**ACTIVITY**
Return the data verbatim, without pictures.

Saved data entries
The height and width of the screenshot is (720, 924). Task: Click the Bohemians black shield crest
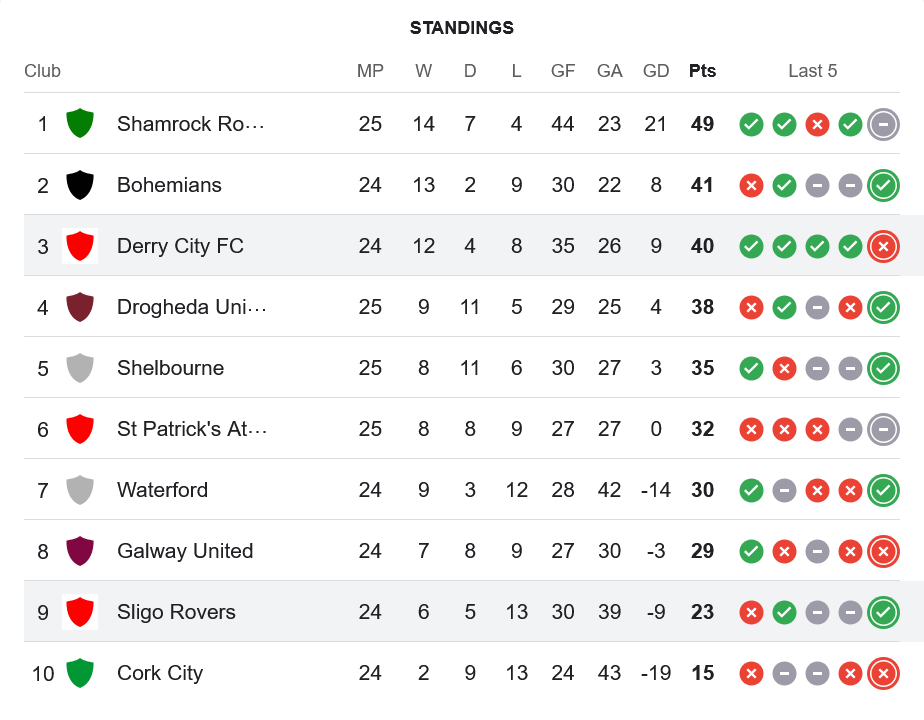pyautogui.click(x=80, y=185)
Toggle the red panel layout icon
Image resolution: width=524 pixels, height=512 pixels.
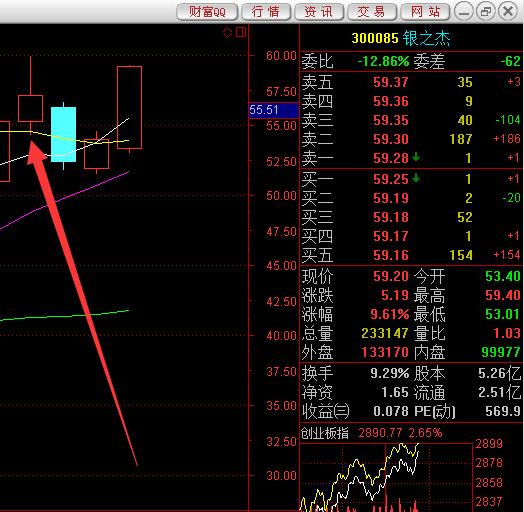pyautogui.click(x=241, y=32)
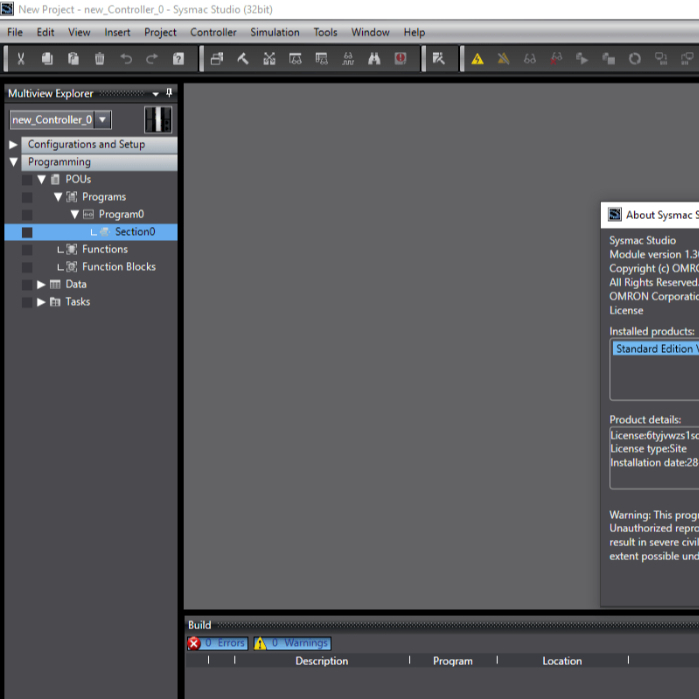Viewport: 699px width, 699px height.
Task: Select Function Blocks in the tree
Action: click(x=118, y=267)
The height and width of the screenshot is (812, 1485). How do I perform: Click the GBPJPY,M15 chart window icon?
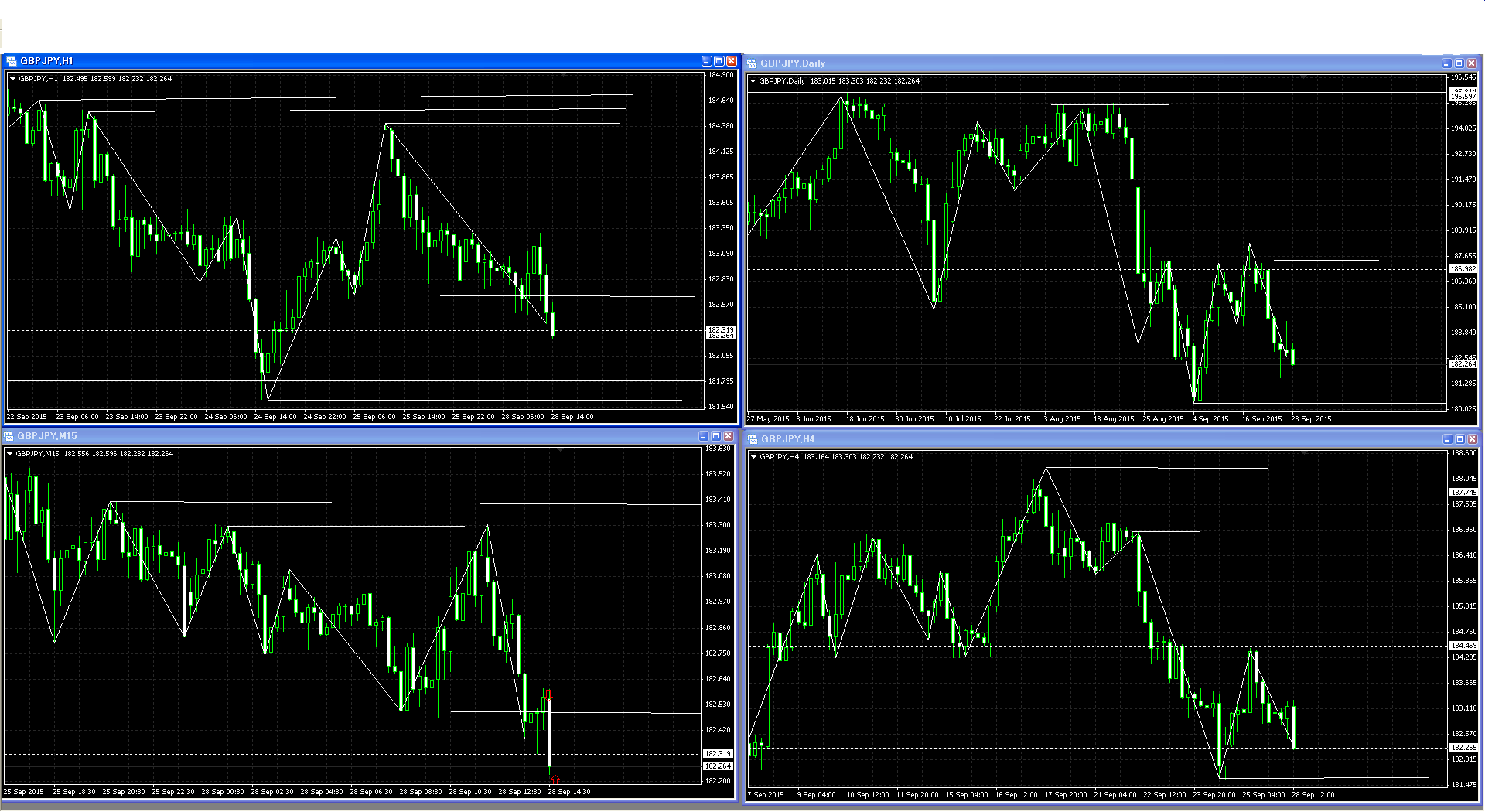coord(9,436)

**OUTPUT**
The height and width of the screenshot is (720, 924). Task: Click the Bohemians black shield crest
pyautogui.click(x=80, y=185)
Toggle the red panel layout icon
Image resolution: width=524 pixels, height=512 pixels.
pyautogui.click(x=241, y=32)
Viewport: 699px width, 699px height.
Task: Select Function Blocks in the tree
Action: click(x=118, y=267)
The height and width of the screenshot is (812, 1485). How do I perform: Click the GBPJPY,M15 chart window icon?
coord(9,436)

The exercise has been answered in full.